Few resources and a lack of qualified but affordable workspace have always been problems in the field of creative production, especially in New York City. The New Museum is now launching a project that is designed to support creative practitioners working in areas of art, technology, and design. NEW INC, as it’s called, is the first museum-led incubator, a shared workspace and professional development program offering a collaborative space for a new community of ingenious and artistic minds. Opening in summer 2014, the call for applications is open now.
The New Museum, know for its mission of supporting new art and new ideas, will offer co-working desk space for 12 , 6 or 3 months with access to professional development programming and a robust network of mentors and advisors. NEW INC was founded by Lisa Phillips and Karen Wong, and is directed by Julia Kaganskiy, with the aim to encourage new modes of cultural production in a lab-like environment. In an interview with Kaganskiy we learn more about the original ideas and the project itself.
What were the basic ideas for this Incubator?
Julia Kaganskiy: The New Museum has a history of being an experimental contemporary art institution supporting art and new ideas. It is not a collecting institution and has always thought of itself as an incubator for artists, curators, and new ideas for museum, artistic and curatorial practice. It’s is very much committed to pushing boundaries in that perspective. The Incubator is partly inspired by recent trends that we have seen: The co-working movement, and this new freelance work culture, and obviously New York City’s status as a technology hub. We are also looking at how today’s museums can help support emerging forms of creativity and cultural production. The Incubator is therefore focused on this intersection of art, design and technology and is intending to provide a shared workspace as well as a professional development program to support new creative enterprises, and individuals or small teams who are working together to build a sustainable creative practice.
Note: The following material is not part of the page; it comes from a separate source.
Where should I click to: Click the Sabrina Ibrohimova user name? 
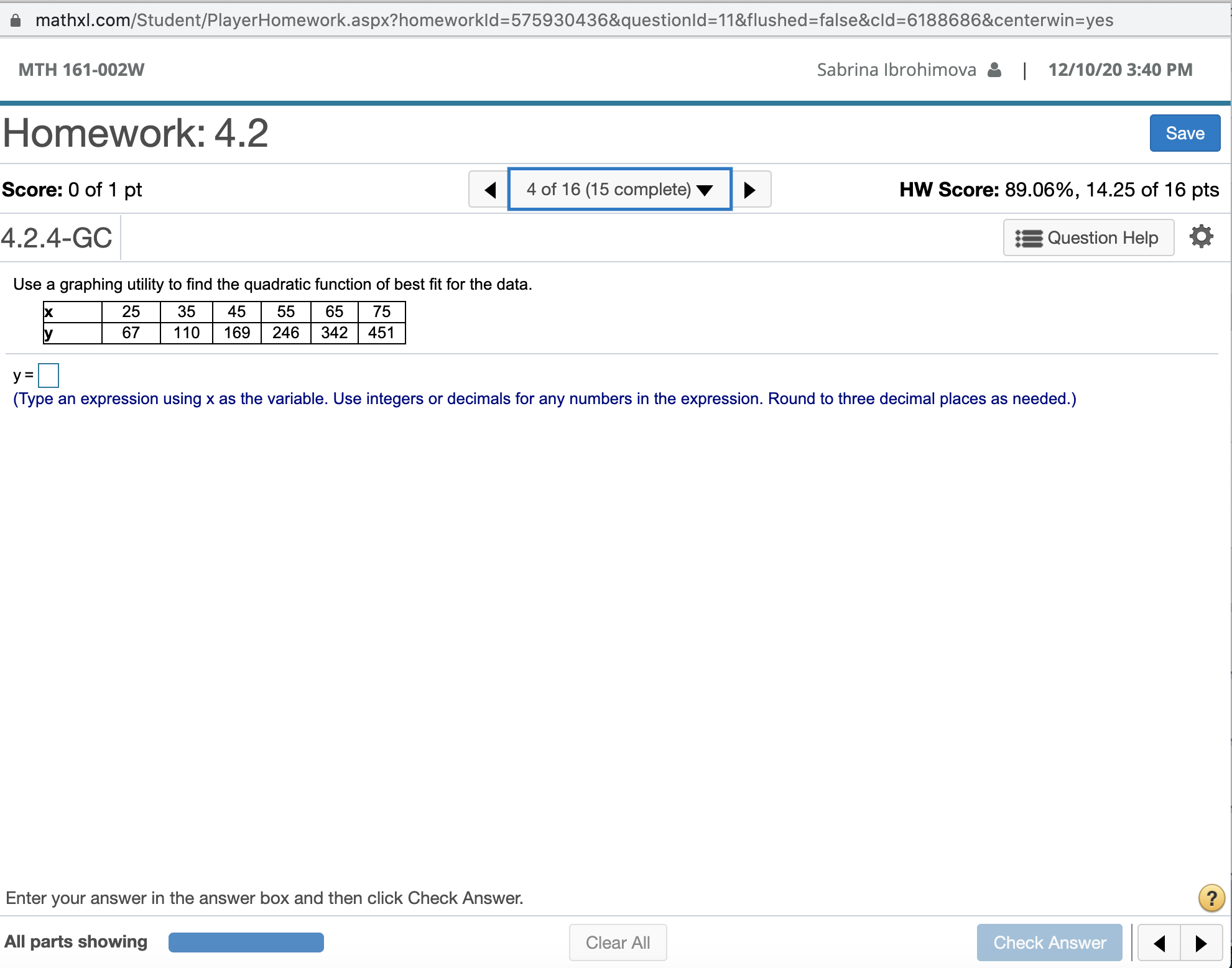coord(896,70)
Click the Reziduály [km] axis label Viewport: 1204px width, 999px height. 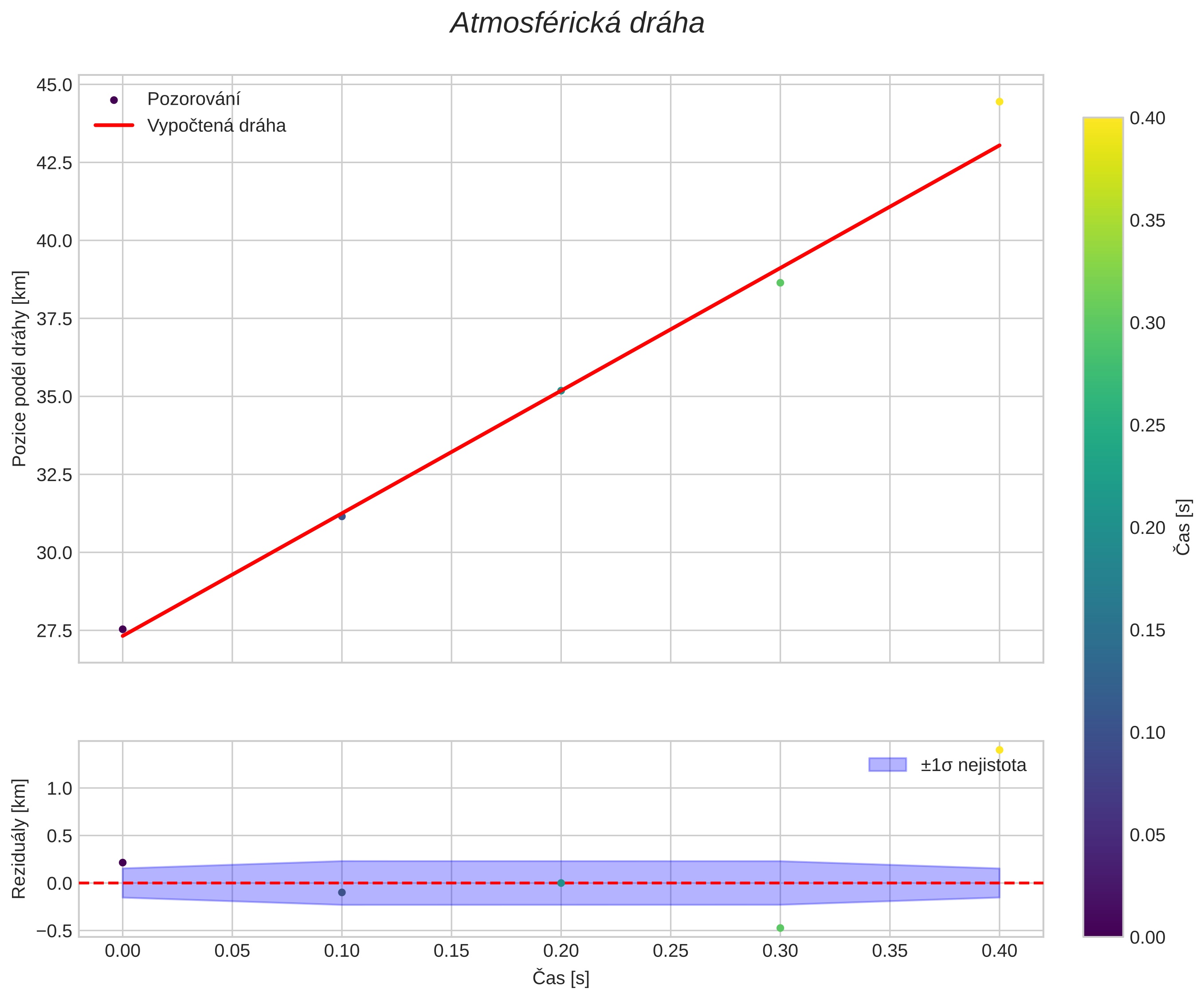click(19, 838)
How important is that submitted projects are closely related to museum practice? Do applicants have to work on projects that are useful for museum management and/or exhibition making?
It is not a fundamental requirement that the project has to be engaging in museum practice. In general, we are much more interested in how artists and designers are using technology in a creative way - that might be inventing tools or applications, working on a new product or platform, or forming a creative studio or collective that’s working on realizing their own interactive installations, experiences and/or art pieces. So it’s really geared more towards supporting new kinds of creative practitioners who are innovating in the cultural sector with the help of technological tools and resources. But we would of course be happy to support several projects that are leveraging technology for digital learning projects or something that relates to museum practice more directly.
You will offer professional development service and workshops to sustain the development of those ideas. Will there be any kind of programming, showcasing the results of those projects?
Yes. We are still defining what it will look like. It is our intention to culminate the year-long program in some sort of public presentation, maybe it will be a symposium, or a live demonstration / presentation day, where the members can show their work. We are also figuring out a way to publicize these ideas and act as a platform for the people and projects in the space. One of the things that I’m personally interested in is in trying to investigate new models for supporting the creative economy as well.
Some practical info: Participants can ‘win’ a working desk, professional support and development workshops. For how many months will this first session be?
The full-time membership is 12 months, with the option to extend for one more year. Part time memberships are on a base of 3 or 6 months, with the option to prolong as well.
Does that mean that you are thinking about expanding in the future?
If the program is successful, we’d certainly love to expand it. The building where we are located is next to the New Museum, and the program will occupy for now the second floor. On the 6th floor we are building out artist studios where exhibition-related artist residency programs will take place. There are other floors that are currently occupied by artists who have been working there for years and years, and they will obviously stay. Other floors are used for storage and archives, so potentially there is room to expand if the program is successful.
You are partnering with affiliates like IDEAS CITY and Rhizome, as well as Columbia University Graduate School of Architecture, Planning and Preservation (GSAPP) Studio-X. and others. What are your plans for engaging with the neighborhood?
The New Museum is very much focused on being a great neighbor and engaging with the neighborhood. In fact, the current exhibition that we have on show right now with Pawel Althamer is called “The Neighbors”. It’s very much a part of our thinking. We are very interested in forging creative partnerships and engaging the greater community. We’re talking to a couple of organizations, but we’re also waiting to see who our members will be and what their interests and needs are. We want to tailor the program to them as much as possible, so we might wait to pursue collaborations until we have a better idea of our own community.
What about the sustainability of this project?
This initiative is a not-profit model. We are planning on charging for desk space in order to cover our operating costs, so all the membership fees are going to cover the overhead of the space and the services that we are offering. I think that creating this self-sustaining program is really an exciting new model for Museums. We’ll be in a better position to support our membership community if we ourselves are financially stable and independent.
SC: Thank you Julia for you kind availability.